I was also hoping Canon would keep the EF mount but after the fact they introduced RF Mount I looked at the history of Canon and found that Canon is one of the companies that have changed SLR Lens mount very aggressively.
R Mount 1959 till 1964
FL Mount 1964 till 1971
FD Mount 1971 till 1987
EF Mount 1987 and counting
EF-S Mount 2003 and Counting
EF-M Mount 2012 and counting
RF Mount 2018 and counting
After looking at that data above I am not too surprised with Canon's decision to introduce a new mount and it makes perfect business sense because they can sell all the same FL lens again to their customers at a higher price than their EF counter parts. Something that does not makes sense to me is at this point Canon has at least 3 active mounts (EF, EF-M and RF). Obviously I am assuming EF-S is dead already. I thought Canon would kill EF-M at some point but this news says that EF-M mount cameras are number one selling cameras across the globe. So it sounds like Canon will continue with all 3 mounts and at some point they will stop producing EF lenses and RF and EF-M mount will continue as is. To me it makes sense to have a RF and a RF-S mount like EF and EF-S where people can graduate to full frame cameras and continue to use some of their RF glass but Canon obviously thinks otherwise.

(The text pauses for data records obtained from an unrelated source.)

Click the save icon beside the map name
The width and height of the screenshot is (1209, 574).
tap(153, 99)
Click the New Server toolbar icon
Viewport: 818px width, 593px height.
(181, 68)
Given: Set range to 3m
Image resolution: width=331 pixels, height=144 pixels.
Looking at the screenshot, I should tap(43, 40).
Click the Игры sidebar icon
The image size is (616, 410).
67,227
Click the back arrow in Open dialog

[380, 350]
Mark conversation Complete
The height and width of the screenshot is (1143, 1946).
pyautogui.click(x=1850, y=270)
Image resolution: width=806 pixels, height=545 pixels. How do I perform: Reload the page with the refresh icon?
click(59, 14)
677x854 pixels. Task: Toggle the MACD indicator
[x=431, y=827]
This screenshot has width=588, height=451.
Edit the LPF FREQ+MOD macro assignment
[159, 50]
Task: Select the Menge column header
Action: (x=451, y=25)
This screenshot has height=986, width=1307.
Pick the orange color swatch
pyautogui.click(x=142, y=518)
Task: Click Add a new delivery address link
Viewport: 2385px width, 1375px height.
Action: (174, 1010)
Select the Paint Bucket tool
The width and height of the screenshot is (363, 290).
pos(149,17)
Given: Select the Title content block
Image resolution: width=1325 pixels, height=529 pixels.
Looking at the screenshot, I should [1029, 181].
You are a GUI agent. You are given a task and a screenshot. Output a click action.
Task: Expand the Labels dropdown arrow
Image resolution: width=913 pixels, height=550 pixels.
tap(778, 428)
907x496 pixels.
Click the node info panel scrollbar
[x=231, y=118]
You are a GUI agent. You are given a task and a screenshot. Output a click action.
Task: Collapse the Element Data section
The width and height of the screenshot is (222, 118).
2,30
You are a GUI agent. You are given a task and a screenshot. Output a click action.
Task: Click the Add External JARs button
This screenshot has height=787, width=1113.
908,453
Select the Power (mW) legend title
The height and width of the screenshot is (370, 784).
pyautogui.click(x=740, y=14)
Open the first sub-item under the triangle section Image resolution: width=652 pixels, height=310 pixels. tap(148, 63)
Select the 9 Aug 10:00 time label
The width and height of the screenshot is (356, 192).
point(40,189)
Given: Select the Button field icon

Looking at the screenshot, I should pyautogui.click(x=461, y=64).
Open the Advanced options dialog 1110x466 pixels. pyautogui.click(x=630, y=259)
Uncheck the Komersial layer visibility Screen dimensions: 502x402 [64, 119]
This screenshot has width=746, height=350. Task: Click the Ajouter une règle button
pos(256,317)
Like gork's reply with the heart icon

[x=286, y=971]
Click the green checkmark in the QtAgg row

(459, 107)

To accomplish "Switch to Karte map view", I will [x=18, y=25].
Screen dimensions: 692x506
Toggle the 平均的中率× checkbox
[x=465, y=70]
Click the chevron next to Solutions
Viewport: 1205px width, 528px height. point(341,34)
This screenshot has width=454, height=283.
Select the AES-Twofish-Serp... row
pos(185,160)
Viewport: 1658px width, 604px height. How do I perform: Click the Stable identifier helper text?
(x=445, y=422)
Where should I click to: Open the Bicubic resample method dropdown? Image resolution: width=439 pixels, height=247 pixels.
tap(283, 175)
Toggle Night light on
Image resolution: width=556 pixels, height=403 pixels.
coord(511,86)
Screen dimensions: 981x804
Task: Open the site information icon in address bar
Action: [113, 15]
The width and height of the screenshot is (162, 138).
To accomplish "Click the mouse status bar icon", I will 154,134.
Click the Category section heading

To be fair though, they didn't really change the mount that much.
The R, FL and FD all used the same basic breech-lock mount/bayonet but varied in aperture control functions which also meant they didn't retain full functionality if a newer lens was used on an older body and vice versa.
EF-S is still the same old EF mount just with the rearmost lensgroups protruding into the body (so they couldn't be used on all EF-mount cameras and customers needed to know this, hence these lenses were designated EF-S).
EF-M mount was completely new as was RF.
Also, add in the M39 mount they used before R/FL/FD.
So since their beginning, Canon have introduced a new mount 5 times. Two of those were recent.
Similarly, Minolta went from M39 to SR/MC/MD (same mount, added functionality similarly to Canon R/FL/FD) to A. Then their camera business was bought by Sony and E-mount came around.
Nikon? S-mount to F-mount to Z-mount with the Nikon 1 mount as a sidekick for a while. F-mount evolved to have various F-mount generations similarly to SR/MC/MD and R/FL/FD except it had more success in doing so and also evolved into something similar to EF (with the lenses with electronically controlled aperture and built in motors being useless on vintage F-mount bodies)
In short? Canon don't stand out all that much in regards to introducing new mounts.